Activity - The answer must consist only of the lines from the line with "[Open menu] (356, 14)" to the line with "Kako prepoznati simptome dehidracije", both included, exactly as they stand below.

Dataset records -
☆ ☆ ☆

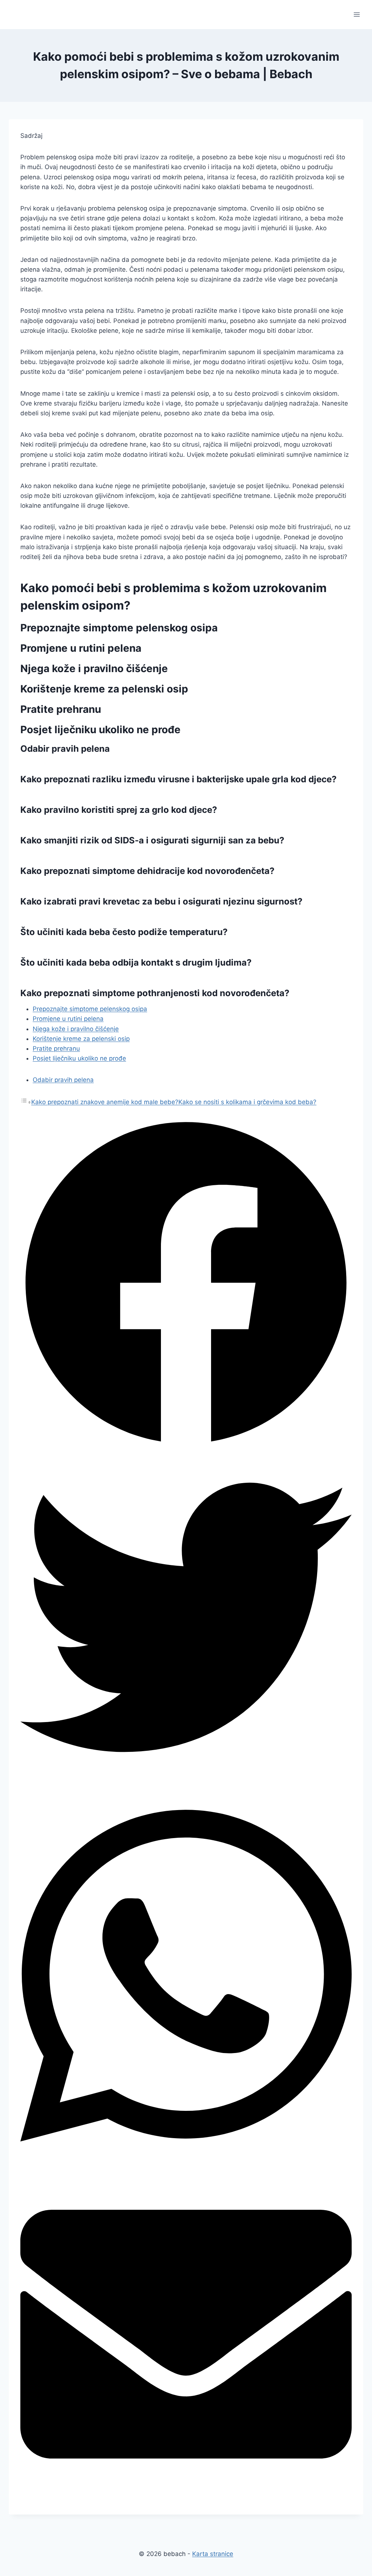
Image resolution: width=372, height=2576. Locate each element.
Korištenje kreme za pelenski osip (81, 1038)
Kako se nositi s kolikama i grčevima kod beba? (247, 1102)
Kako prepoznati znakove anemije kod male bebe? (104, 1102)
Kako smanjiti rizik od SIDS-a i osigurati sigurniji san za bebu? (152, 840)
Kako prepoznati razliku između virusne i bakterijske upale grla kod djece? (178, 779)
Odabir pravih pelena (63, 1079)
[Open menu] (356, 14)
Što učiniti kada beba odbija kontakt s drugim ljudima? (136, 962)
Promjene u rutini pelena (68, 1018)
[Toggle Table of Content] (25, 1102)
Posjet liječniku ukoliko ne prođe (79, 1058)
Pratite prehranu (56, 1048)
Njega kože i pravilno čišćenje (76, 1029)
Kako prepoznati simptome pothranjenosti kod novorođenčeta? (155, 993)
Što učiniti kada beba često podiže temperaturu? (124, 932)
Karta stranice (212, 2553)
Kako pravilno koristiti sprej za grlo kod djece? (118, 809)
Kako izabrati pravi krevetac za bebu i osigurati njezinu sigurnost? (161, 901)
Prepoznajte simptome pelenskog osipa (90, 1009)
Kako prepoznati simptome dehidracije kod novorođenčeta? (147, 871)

☆ ☆ ☆

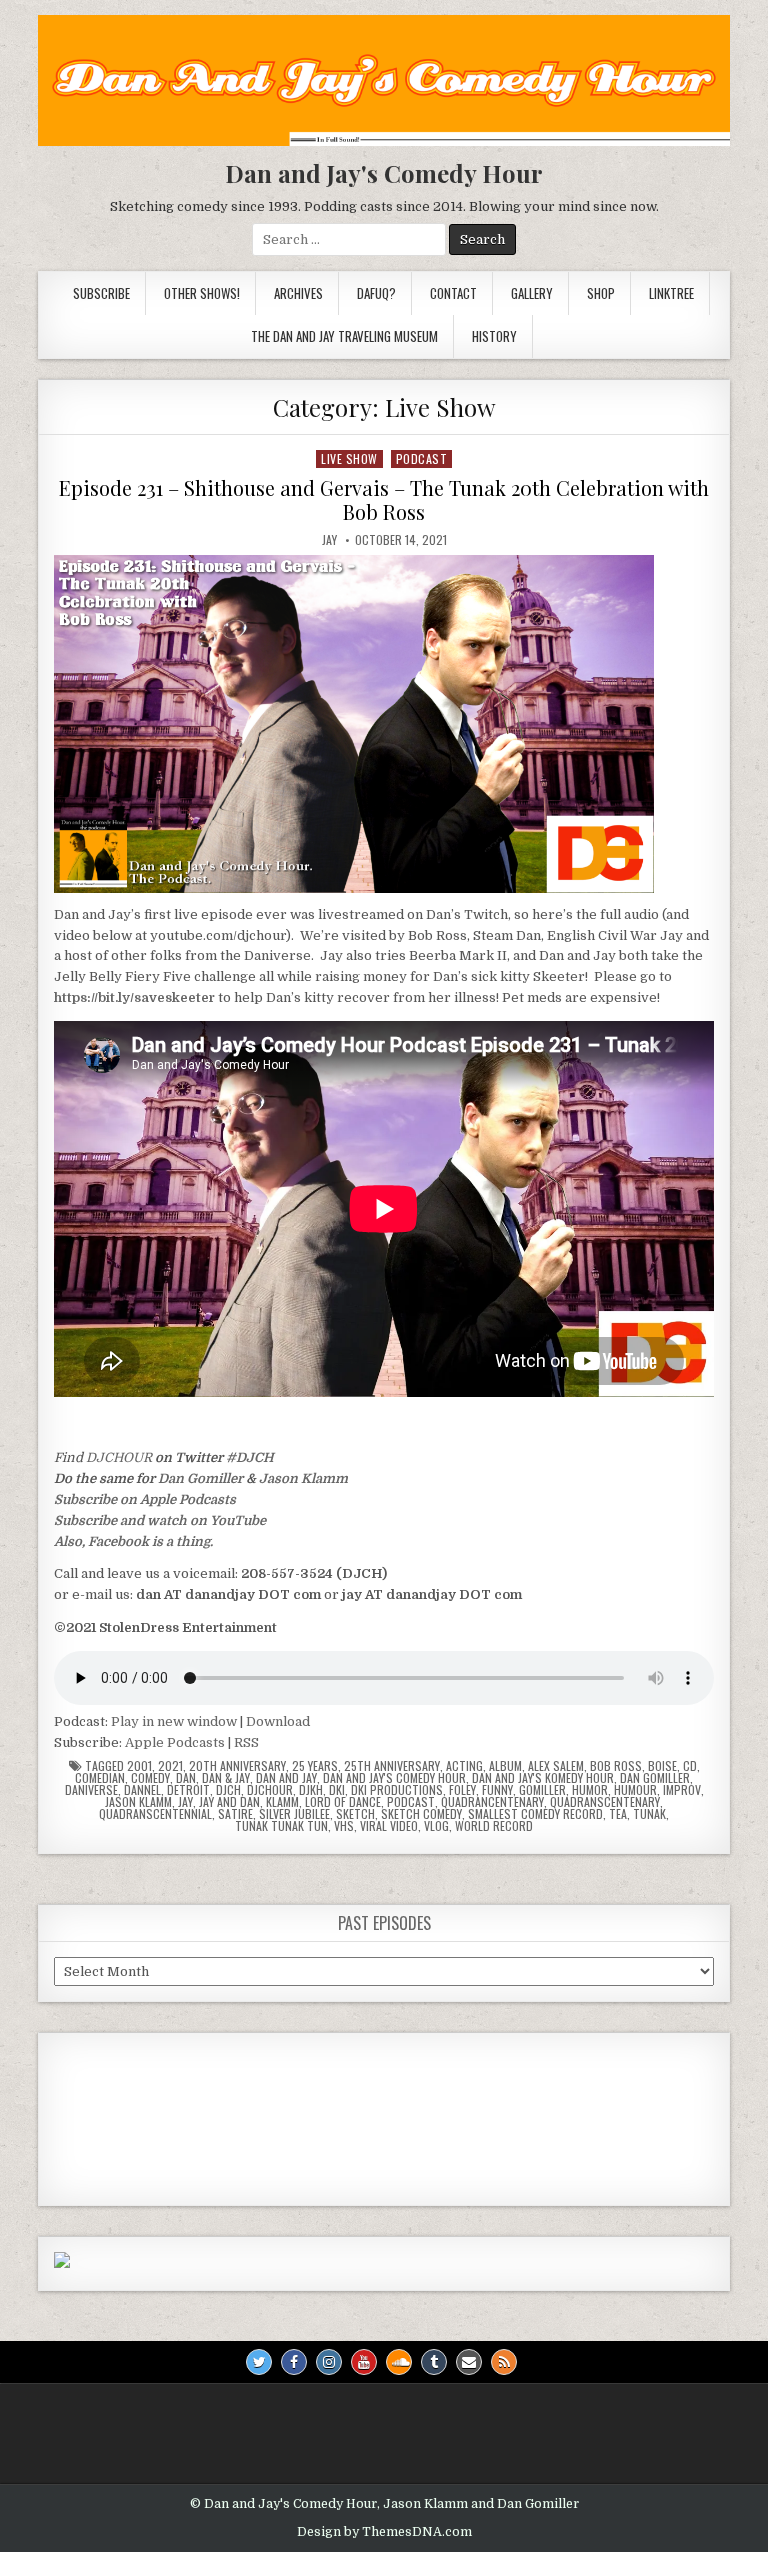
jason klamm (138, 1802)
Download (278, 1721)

☆ ☆ ☆

Solution below -
[Open menu] (356, 14)
Što učiniti kada beba odbija kontakt s drugim ljudima? (136, 962)
Promjene u rutini pelena (68, 1018)
[Toggle Table of Content] (25, 1102)
Posjet liječniku ukoliko ne prođe (79, 1058)
Pratite prehranu (56, 1048)
Njega kože i pravilno čišćenje (76, 1029)
Kako prepoznati simptome pothranjenosti kod novorođenčeta? (155, 993)
Što učiniti kada beba često podiže temperaturu? (124, 932)
Karta stranice (212, 2553)
Kako pravilno koristiti sprej za grlo kod djece? (118, 809)
Kako izabrati pravi krevetac za bebu i osigurati njezinu sigurnost? (161, 901)
Prepoznajte simptome pelenskog osipa (90, 1009)
Kako prepoznati simptome dehidracije kod novorođenčeta? (147, 871)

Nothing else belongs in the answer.